**What the task asks:** Every line below that includes the word "Terms" needs to be copied.
+++ Extracted material +++
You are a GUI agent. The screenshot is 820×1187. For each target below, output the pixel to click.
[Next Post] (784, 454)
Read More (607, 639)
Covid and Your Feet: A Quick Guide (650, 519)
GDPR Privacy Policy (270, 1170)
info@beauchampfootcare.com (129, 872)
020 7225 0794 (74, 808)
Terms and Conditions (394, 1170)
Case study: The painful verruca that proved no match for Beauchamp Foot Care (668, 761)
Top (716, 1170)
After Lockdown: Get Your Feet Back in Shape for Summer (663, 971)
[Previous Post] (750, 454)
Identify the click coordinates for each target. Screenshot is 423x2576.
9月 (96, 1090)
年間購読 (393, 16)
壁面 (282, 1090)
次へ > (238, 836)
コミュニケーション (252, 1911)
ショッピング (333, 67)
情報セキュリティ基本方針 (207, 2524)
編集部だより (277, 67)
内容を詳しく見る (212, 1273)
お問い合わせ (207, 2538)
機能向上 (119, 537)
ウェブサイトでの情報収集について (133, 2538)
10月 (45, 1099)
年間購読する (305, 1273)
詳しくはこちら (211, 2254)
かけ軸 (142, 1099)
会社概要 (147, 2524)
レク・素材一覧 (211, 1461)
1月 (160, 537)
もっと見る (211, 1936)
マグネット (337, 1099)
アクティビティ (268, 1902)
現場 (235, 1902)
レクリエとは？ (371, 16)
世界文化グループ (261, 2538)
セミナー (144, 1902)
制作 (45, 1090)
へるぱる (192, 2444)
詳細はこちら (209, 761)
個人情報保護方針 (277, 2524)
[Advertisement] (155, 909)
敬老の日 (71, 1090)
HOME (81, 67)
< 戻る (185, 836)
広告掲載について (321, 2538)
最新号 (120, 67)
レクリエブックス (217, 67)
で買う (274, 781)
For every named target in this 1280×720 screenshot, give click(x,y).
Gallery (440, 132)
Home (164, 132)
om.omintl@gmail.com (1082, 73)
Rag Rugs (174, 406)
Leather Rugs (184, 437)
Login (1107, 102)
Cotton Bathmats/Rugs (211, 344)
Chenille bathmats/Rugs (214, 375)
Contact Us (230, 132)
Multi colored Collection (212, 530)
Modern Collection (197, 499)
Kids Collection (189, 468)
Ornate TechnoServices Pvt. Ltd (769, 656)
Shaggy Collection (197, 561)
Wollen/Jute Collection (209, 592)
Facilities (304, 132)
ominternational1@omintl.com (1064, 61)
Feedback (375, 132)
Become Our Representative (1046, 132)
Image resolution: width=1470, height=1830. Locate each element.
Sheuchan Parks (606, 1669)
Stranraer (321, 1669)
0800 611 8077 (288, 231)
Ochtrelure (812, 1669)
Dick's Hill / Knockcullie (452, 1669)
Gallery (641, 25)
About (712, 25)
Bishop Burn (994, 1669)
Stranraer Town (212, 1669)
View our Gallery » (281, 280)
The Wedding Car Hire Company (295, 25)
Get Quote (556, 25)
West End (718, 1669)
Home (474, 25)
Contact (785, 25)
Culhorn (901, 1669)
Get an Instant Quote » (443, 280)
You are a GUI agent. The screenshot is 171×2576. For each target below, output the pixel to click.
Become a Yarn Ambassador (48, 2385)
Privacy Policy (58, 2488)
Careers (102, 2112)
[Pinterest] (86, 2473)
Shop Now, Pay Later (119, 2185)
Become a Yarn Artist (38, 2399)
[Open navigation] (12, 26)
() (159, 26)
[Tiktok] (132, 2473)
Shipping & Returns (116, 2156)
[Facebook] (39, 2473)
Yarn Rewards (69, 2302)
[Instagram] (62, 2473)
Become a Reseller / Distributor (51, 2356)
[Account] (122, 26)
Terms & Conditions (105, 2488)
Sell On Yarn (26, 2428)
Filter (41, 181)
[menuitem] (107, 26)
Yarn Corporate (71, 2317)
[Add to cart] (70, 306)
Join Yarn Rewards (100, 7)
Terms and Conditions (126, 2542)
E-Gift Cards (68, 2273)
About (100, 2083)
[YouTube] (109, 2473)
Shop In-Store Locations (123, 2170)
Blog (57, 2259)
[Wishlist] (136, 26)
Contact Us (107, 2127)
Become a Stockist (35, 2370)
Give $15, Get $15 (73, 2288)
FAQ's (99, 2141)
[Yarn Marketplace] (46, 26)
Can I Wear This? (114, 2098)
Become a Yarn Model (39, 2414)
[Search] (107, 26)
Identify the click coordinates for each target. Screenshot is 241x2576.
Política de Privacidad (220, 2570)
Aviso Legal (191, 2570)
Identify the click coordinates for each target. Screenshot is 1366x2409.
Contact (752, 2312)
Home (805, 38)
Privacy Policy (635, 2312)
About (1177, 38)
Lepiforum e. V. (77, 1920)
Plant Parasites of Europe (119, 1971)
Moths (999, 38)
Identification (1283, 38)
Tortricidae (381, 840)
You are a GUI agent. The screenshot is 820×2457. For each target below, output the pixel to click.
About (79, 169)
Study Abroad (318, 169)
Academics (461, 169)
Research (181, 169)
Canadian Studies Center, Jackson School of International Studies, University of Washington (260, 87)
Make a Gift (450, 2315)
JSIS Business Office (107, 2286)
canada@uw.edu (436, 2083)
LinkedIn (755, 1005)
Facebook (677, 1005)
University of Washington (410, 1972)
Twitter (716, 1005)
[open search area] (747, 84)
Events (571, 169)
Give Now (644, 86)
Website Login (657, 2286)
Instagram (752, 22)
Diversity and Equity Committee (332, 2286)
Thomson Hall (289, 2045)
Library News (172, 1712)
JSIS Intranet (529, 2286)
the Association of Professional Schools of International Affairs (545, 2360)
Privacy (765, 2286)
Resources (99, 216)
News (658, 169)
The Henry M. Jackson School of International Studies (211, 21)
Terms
+++
**Your solution:**
Terms and Conditions (394, 1170)
Terms & Conditions (105, 2488)
Terms and Conditions (126, 2542)
Terms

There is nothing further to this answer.